▸ What is needed:
Send back all the data below, exactly as given.

(Records from a dataset)
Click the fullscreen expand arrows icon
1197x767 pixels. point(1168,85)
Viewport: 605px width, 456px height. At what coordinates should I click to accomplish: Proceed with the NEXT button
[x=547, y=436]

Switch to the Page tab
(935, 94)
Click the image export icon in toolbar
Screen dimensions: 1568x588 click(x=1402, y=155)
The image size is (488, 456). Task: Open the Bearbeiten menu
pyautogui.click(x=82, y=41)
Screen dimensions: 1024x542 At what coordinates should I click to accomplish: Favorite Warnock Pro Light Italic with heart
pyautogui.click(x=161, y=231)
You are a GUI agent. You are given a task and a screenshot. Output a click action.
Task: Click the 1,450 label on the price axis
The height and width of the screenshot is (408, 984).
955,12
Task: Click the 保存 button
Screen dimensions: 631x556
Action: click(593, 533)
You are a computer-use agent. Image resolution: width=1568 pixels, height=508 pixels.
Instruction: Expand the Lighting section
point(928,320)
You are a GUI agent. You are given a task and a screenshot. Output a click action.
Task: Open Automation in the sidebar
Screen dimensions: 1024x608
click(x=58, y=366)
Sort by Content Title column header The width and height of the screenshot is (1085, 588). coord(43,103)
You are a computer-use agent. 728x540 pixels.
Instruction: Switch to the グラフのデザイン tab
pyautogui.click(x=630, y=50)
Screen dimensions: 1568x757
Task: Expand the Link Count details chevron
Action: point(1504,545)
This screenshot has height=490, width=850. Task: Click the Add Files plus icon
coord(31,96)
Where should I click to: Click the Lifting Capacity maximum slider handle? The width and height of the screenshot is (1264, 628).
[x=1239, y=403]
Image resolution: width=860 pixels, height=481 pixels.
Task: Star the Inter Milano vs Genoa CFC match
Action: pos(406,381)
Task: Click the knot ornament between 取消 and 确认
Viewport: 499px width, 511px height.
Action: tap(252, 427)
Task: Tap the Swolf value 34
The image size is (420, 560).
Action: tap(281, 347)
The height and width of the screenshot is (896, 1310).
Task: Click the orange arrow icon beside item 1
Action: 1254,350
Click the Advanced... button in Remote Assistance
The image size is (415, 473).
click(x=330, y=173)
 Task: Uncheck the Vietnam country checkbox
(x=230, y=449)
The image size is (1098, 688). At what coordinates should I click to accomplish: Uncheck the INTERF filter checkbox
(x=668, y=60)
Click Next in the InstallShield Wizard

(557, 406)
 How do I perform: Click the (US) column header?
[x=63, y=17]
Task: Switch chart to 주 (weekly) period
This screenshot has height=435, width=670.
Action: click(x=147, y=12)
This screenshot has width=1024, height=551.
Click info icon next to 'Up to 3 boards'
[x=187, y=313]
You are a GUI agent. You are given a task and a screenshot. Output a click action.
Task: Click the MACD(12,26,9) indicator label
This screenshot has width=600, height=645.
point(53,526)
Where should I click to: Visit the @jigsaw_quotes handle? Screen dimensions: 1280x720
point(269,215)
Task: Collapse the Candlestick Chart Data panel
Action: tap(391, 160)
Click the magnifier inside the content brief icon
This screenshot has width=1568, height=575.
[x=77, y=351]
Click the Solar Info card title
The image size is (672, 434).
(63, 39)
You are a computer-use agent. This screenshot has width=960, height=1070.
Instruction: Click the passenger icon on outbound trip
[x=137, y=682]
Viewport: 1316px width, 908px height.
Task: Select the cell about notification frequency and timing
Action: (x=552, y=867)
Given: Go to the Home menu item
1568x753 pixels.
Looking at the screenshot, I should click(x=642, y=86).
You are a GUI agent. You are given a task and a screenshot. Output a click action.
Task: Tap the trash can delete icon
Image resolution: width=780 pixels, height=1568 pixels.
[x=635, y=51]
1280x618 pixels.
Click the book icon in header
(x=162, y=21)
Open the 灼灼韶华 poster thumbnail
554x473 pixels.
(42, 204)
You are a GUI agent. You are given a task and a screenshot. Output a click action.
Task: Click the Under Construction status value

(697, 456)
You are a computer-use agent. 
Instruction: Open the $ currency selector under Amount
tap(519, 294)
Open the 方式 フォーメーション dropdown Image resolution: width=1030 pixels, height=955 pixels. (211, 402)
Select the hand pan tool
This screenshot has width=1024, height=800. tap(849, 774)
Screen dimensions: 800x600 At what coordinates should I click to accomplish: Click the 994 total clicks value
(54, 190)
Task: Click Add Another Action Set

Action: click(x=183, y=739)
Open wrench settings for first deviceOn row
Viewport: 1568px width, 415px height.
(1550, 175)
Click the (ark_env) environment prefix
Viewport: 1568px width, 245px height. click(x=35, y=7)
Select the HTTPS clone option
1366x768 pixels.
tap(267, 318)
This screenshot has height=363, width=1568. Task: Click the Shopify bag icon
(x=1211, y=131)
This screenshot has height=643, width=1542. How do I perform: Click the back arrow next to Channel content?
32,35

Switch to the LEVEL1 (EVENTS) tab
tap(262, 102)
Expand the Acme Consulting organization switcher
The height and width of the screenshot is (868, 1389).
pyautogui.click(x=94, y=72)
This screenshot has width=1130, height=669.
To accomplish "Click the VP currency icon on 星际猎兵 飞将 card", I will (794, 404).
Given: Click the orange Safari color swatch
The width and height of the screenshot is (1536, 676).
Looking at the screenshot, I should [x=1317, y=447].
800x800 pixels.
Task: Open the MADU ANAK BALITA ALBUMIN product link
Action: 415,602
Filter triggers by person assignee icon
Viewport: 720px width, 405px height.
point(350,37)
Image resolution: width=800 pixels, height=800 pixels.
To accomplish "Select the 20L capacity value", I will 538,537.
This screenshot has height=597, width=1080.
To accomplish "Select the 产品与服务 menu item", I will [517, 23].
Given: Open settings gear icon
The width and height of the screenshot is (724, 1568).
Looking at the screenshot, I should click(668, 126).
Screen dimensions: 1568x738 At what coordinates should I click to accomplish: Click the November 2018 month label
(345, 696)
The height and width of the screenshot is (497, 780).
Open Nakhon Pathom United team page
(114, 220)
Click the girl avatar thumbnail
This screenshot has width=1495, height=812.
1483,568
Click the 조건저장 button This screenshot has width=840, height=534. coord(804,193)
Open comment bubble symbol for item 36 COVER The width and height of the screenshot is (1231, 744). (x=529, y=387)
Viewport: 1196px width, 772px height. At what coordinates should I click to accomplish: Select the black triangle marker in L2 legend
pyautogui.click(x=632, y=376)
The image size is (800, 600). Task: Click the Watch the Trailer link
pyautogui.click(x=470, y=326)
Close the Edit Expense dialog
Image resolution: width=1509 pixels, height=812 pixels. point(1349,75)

▸ Answer area:
Click the fullscreen expand arrows icon
1197x767 pixels. point(1168,85)
Viewport: 605px width, 456px height. At what coordinates should I click to accomplish: Proceed with the NEXT button
[x=547, y=436]

Switch to the Page tab
(935, 94)
Click the image export icon in toolbar
Screen dimensions: 1568x588 click(x=1402, y=155)
The image size is (488, 456). Task: Open the Bearbeiten menu
pyautogui.click(x=82, y=41)
Screen dimensions: 1024x542 At what coordinates should I click to accomplish: Favorite Warnock Pro Light Italic with heart
pyautogui.click(x=161, y=231)
You are a GUI agent. You are given a task and a screenshot. Output a click action.
Task: Click the 1,450 label on the price axis
The height and width of the screenshot is (408, 984).
955,12
Task: Click the 保存 button
Screen dimensions: 631x556
Action: click(593, 533)
You are a computer-use agent. Image resolution: width=1568 pixels, height=508 pixels.
Instruction: Expand the Lighting section
point(928,320)
You are a GUI agent. You are given a task and a screenshot. Output a click action.
Task: Open Automation in the sidebar
Screen dimensions: 1024x608
click(x=58, y=366)
Sort by Content Title column header The width and height of the screenshot is (1085, 588). coord(43,103)
You are a computer-use agent. 728x540 pixels.
Instruction: Switch to the グラフのデザイン tab
pyautogui.click(x=630, y=50)
Screen dimensions: 1568x757
Task: Expand the Link Count details chevron
Action: point(1504,545)
This screenshot has height=490, width=850. Task: Click the Add Files plus icon
coord(31,96)
Where should I click to: Click the Lifting Capacity maximum slider handle? The width and height of the screenshot is (1264, 628).
[x=1239, y=403]
Image resolution: width=860 pixels, height=481 pixels.
Task: Star the Inter Milano vs Genoa CFC match
Action: pos(406,381)
Task: Click the knot ornament between 取消 and 确认
Viewport: 499px width, 511px height.
Action: tap(252, 427)
Task: Tap the Swolf value 34
The image size is (420, 560).
Action: tap(281, 347)
The height and width of the screenshot is (896, 1310).
Task: Click the orange arrow icon beside item 1
Action: 1254,350
Click the Advanced... button in Remote Assistance
The image size is (415, 473).
click(x=330, y=173)
 Task: Uncheck the Vietnam country checkbox
(x=230, y=449)
The image size is (1098, 688). At what coordinates should I click to accomplish: Uncheck the INTERF filter checkbox
(x=668, y=60)
Click Next in the InstallShield Wizard

(557, 406)
 How do I perform: Click the (US) column header?
[x=63, y=17]
Task: Switch chart to 주 (weekly) period
This screenshot has height=435, width=670.
Action: click(x=147, y=12)
This screenshot has width=1024, height=551.
Click info icon next to 'Up to 3 boards'
[x=187, y=313]
You are a GUI agent. You are given a task and a screenshot. Output a click action.
Task: Click the MACD(12,26,9) indicator label
This screenshot has width=600, height=645.
point(53,526)
Where should I click to: Visit the @jigsaw_quotes handle? Screen dimensions: 1280x720
point(269,215)
Task: Collapse the Candlestick Chart Data panel
Action: tap(391, 160)
Click the magnifier inside the content brief icon
This screenshot has width=1568, height=575.
[x=77, y=351]
Click the Solar Info card title
The image size is (672, 434).
(63, 39)
You are a computer-use agent. This screenshot has width=960, height=1070.
Instruction: Click the passenger icon on outbound trip
[x=137, y=682]
Viewport: 1316px width, 908px height.
Task: Select the cell about notification frequency and timing
Action: (x=552, y=867)
Given: Go to the Home menu item
1568x753 pixels.
Looking at the screenshot, I should click(x=642, y=86).
You are a GUI agent. You are given a task and a screenshot. Output a click action.
Task: Tap the trash can delete icon
Image resolution: width=780 pixels, height=1568 pixels.
[x=635, y=51]
1280x618 pixels.
Click the book icon in header
(x=162, y=21)
Open the 灼灼韶华 poster thumbnail
554x473 pixels.
(42, 204)
You are a GUI agent. You are given a task and a screenshot. Output a click action.
Task: Click the Under Construction status value

(697, 456)
You are a computer-use agent. 
Instruction: Open the $ currency selector under Amount
tap(519, 294)
Open the 方式 フォーメーション dropdown Image resolution: width=1030 pixels, height=955 pixels. (211, 402)
Select the hand pan tool
This screenshot has width=1024, height=800. tap(849, 774)
Screen dimensions: 800x600 At what coordinates should I click to accomplish: Click the 994 total clicks value
(54, 190)
Task: Click Add Another Action Set

Action: click(x=183, y=739)
Open wrench settings for first deviceOn row
Viewport: 1568px width, 415px height.
(1550, 175)
Click the (ark_env) environment prefix
Viewport: 1568px width, 245px height. click(x=35, y=7)
Select the HTTPS clone option
1366x768 pixels.
tap(267, 318)
This screenshot has height=363, width=1568. Task: Click the Shopify bag icon
(x=1211, y=131)
This screenshot has height=643, width=1542. How do I perform: Click the back arrow next to Channel content?
32,35

Switch to the LEVEL1 (EVENTS) tab
tap(262, 102)
Expand the Acme Consulting organization switcher
The height and width of the screenshot is (868, 1389).
pyautogui.click(x=94, y=72)
This screenshot has width=1130, height=669.
To accomplish "Click the VP currency icon on 星际猎兵 飞将 card", I will (794, 404).
Given: Click the orange Safari color swatch
The width and height of the screenshot is (1536, 676).
Looking at the screenshot, I should [x=1317, y=447].
800x800 pixels.
Task: Open the MADU ANAK BALITA ALBUMIN product link
Action: 415,602
Filter triggers by person assignee icon
Viewport: 720px width, 405px height.
point(350,37)
Image resolution: width=800 pixels, height=800 pixels.
To accomplish "Select the 20L capacity value", I will 538,537.
This screenshot has height=597, width=1080.
To accomplish "Select the 产品与服务 menu item", I will [517, 23].
Given: Open settings gear icon
The width and height of the screenshot is (724, 1568).
Looking at the screenshot, I should click(668, 126).
Screen dimensions: 1568x738 At what coordinates should I click to accomplish: Click the November 2018 month label
(345, 696)
The height and width of the screenshot is (497, 780).
Open Nakhon Pathom United team page
(114, 220)
Click the girl avatar thumbnail
This screenshot has width=1495, height=812.
1483,568
Click the 조건저장 button This screenshot has width=840, height=534. coord(804,193)
Open comment bubble symbol for item 36 COVER The width and height of the screenshot is (1231, 744). (x=529, y=387)
Viewport: 1196px width, 772px height. At what coordinates should I click to accomplish: Select the black triangle marker in L2 legend
pyautogui.click(x=632, y=376)
The image size is (800, 600). Task: Click the Watch the Trailer link
pyautogui.click(x=470, y=326)
Close the Edit Expense dialog
Image resolution: width=1509 pixels, height=812 pixels. point(1349,75)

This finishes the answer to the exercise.